AmResearch

CIMB Group - Foreign shareholders turned net buyers in March 2013 Buy

kiasutrader
Publish date: Wed, 17 Apr 2013, 12:01 AM

 

- We are maintaining our BUY rating on CIMB Group Holdings Bhd (CIMB), with an unchanged fair value of RM9.50/share. This is based on an unchanged ROE of 15.4% FY13F, taking into account a dividend reinvestment scheme (DRS). This leads to a fair P/BV of 2.2x.

- CIMB’s foreign shareholding stood at 40.0% as at endMarch 2013. This was a 0.6ppt rise from 39.4% as at endFebruary 2013.

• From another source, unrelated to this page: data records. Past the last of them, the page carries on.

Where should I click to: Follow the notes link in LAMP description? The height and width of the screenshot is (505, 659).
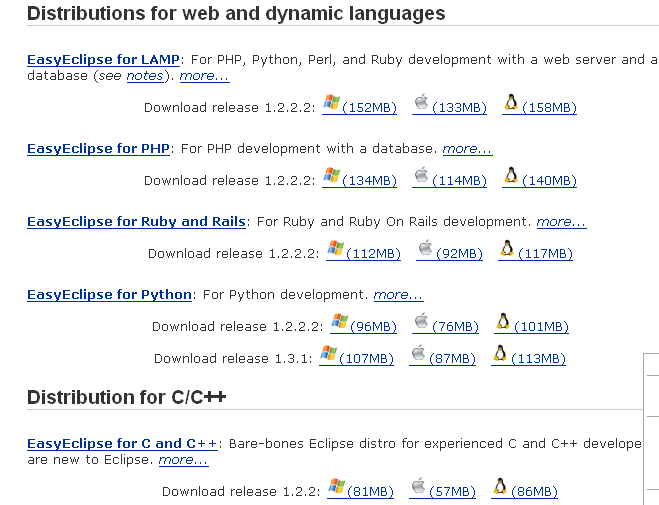click(x=145, y=76)
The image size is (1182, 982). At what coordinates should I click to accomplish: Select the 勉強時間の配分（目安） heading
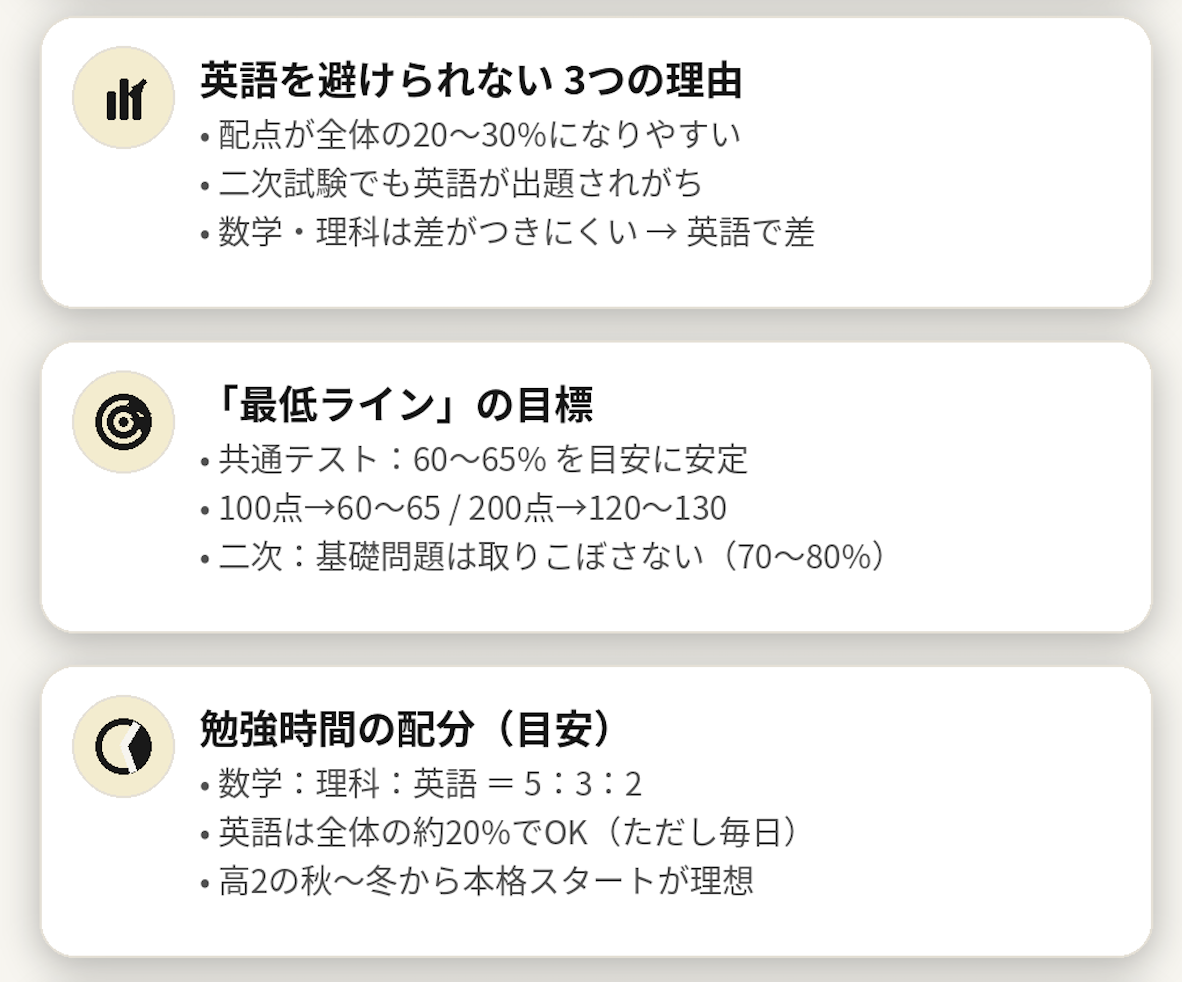[405, 730]
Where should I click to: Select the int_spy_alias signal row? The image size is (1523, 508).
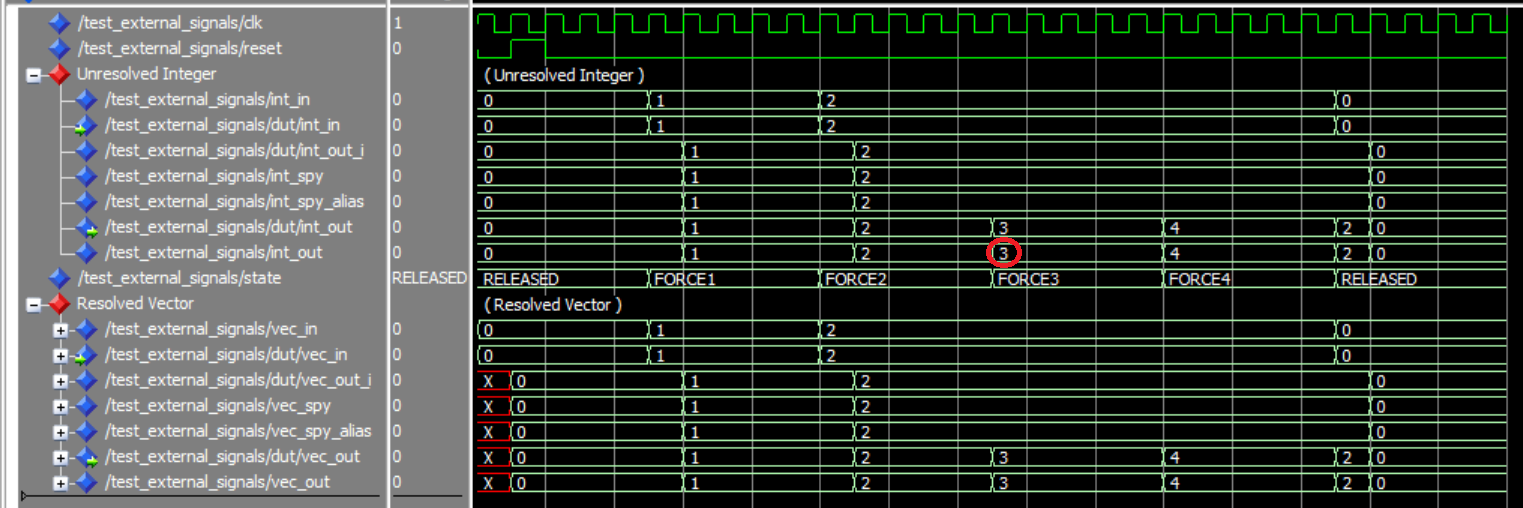[233, 202]
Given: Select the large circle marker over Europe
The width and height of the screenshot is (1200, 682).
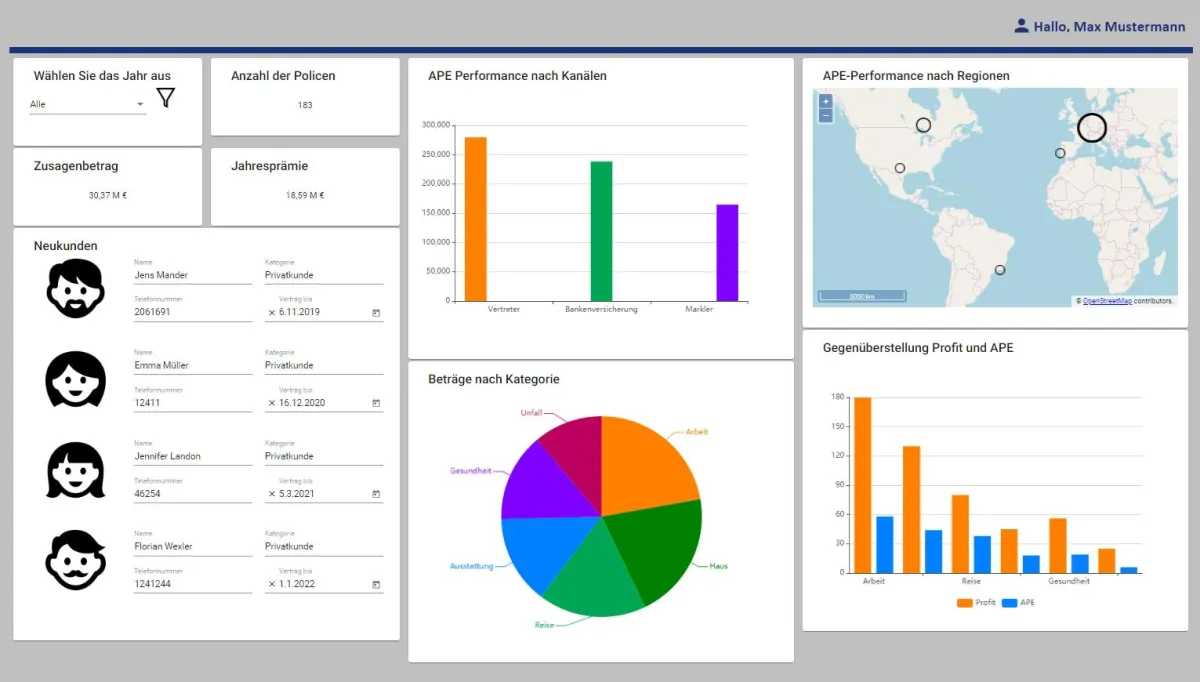Looking at the screenshot, I should pyautogui.click(x=1092, y=128).
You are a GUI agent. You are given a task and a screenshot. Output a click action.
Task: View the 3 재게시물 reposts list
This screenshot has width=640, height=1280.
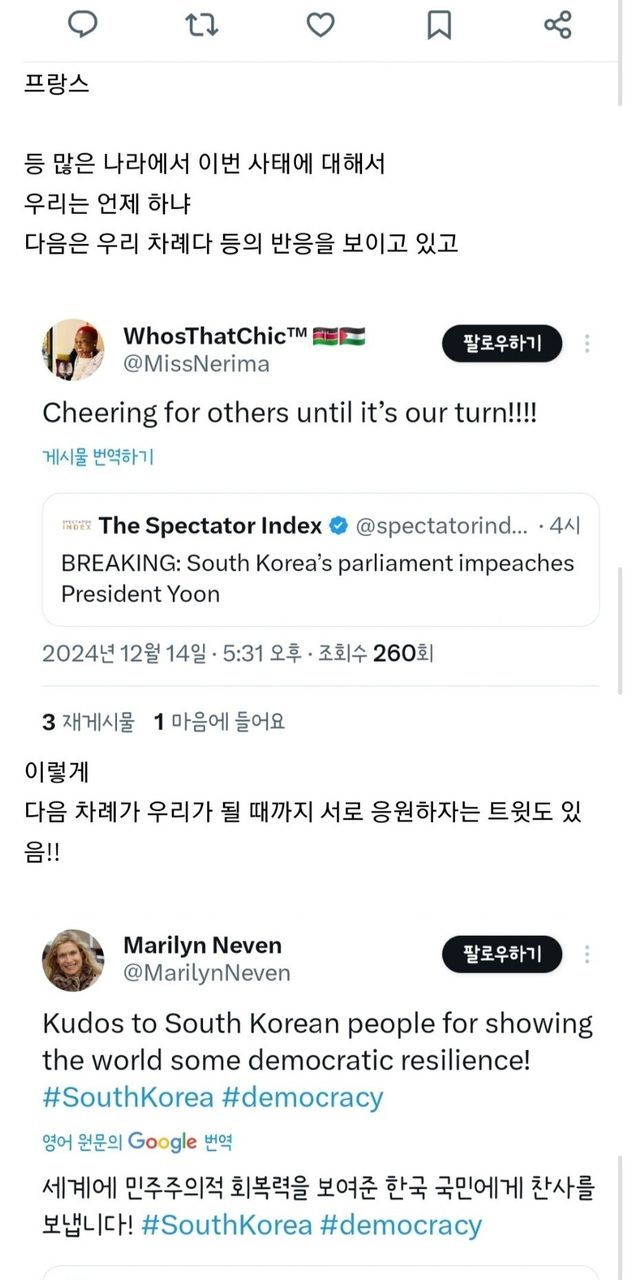[x=88, y=721]
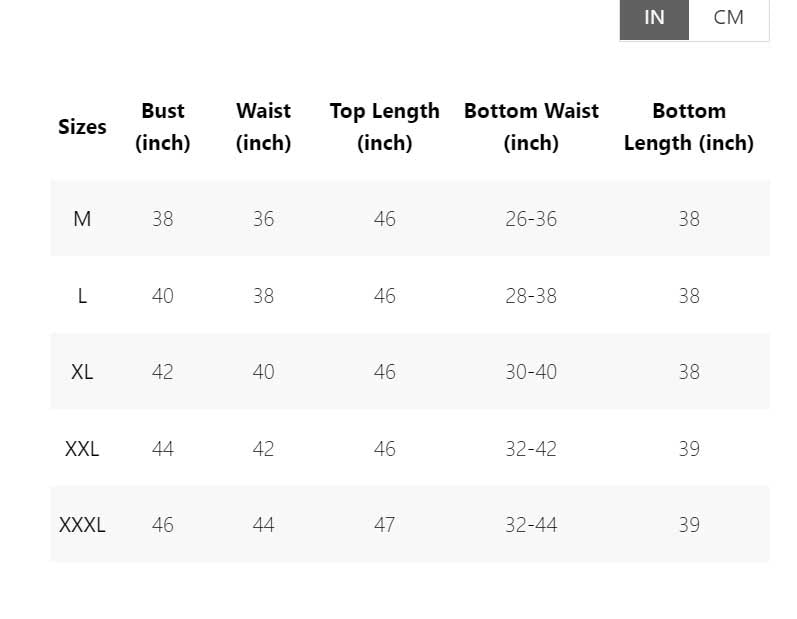This screenshot has width=797, height=619.
Task: Click the Sizes column header
Action: pyautogui.click(x=82, y=127)
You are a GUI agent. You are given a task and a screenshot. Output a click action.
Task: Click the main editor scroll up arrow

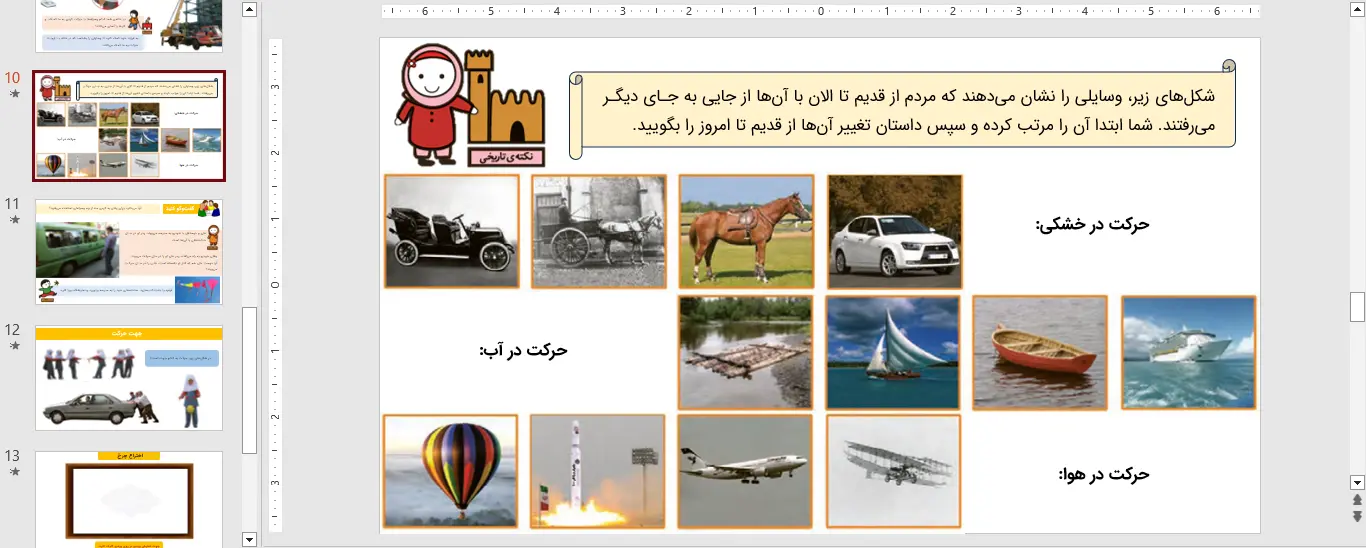[x=1357, y=9]
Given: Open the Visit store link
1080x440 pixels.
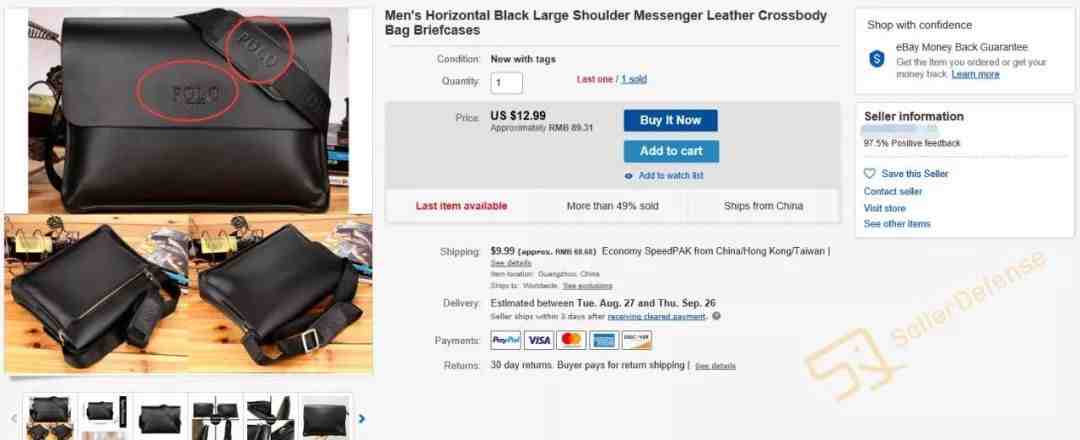Looking at the screenshot, I should [x=884, y=208].
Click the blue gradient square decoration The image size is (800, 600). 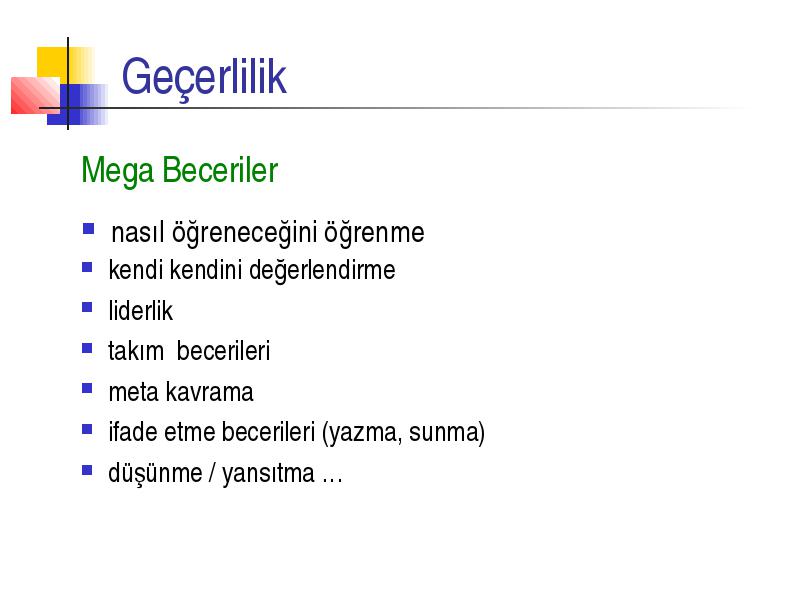(77, 105)
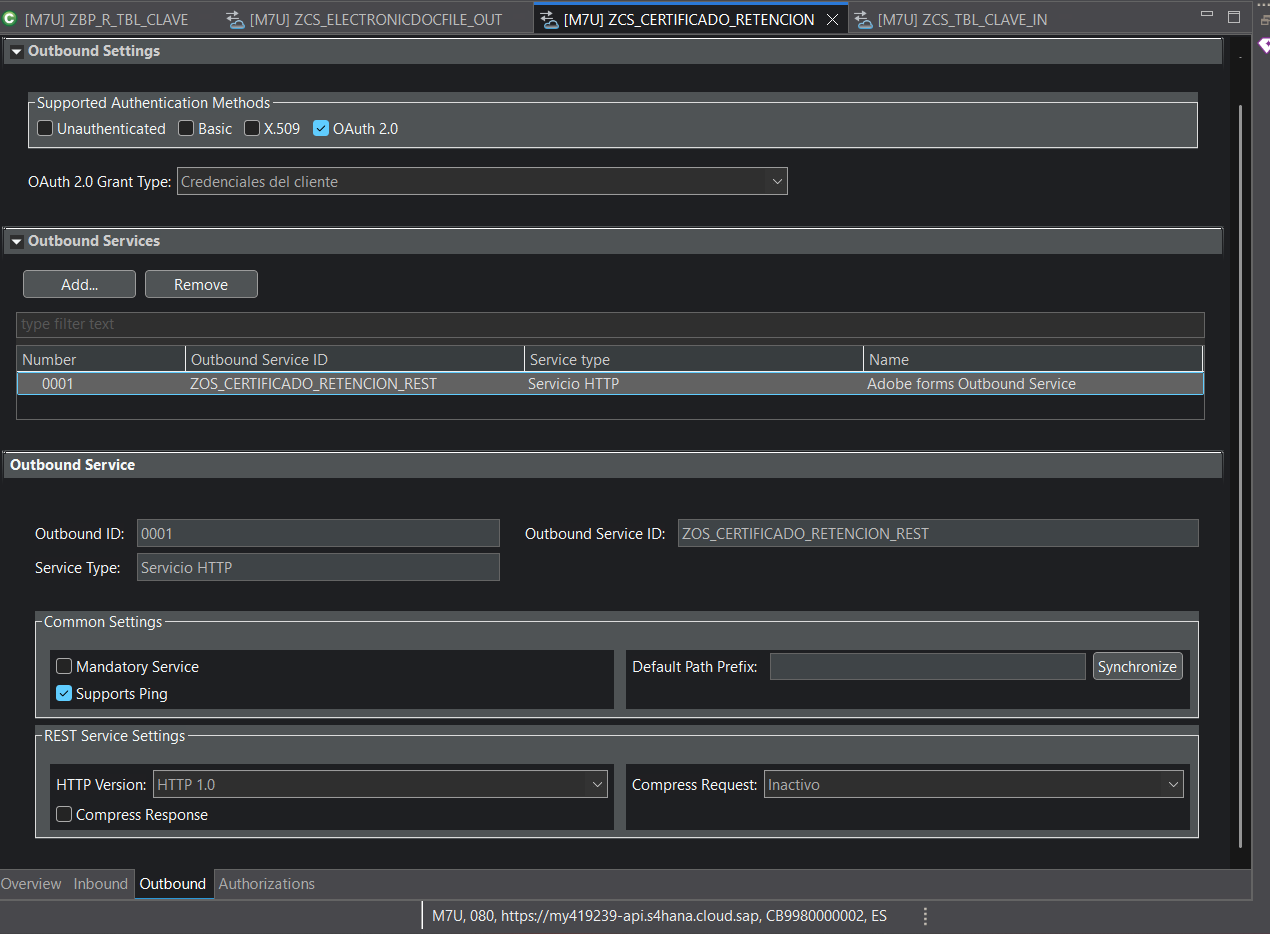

- In terms of monthly flows, we estimate the net number of shares bought by foreign shareholders at 44.6mil in March 2013.

- This has turned from the net selling of RM29.7mil in February 2013 and RM44.6mil in January 2013.

- For the quarter to March 2013, there was still net selling by foreigners. We estimate the net amount sold by foreigners at RM29.7mil.

- We believe CIMB’s flat foreign shareholding already reflects some levels of risk aversion by foreign shareholders.

- In addition, CIMB’s share price is also likely to have discounted significant levels of pessimism over CIMB’s non-interest income.

- At the current share price, the market is now implying a non-interest income level of RM3.4bil for FY13F.

- To recap, CIMB chalked up a record non-interest income of RM4.4bil in FY12, a strong increase of 18% YoY. Looking ahead, we forecast a non-interest income of RM4.2bil for FY13F.

- Given that CIMB Niaga has now achieved nearly RM1bil in non-interest income in FY12, this means that for the domestic portion, the market is now pricing-in a noninterest income of only RM2.4bil.

- This would be just slightly ahead of FY05’s level of RM1.7bil before CIMB’s full transformation into a universal bank. We believe non-interest income is unlikely to drop to the pre-FY05 level.

- Two-thirds of FY12’s increase in the non-interest income were from the more sustainable portion. Further, CIMB’s regional push had led to a near two-fold increase in regional DCM and ECM mandates in FY12.

- We expect the following re-rating catalysts for CIMB:- (a) sustainability in non-interest income; (b) better-thanexpected asset quality. Maintain BUY.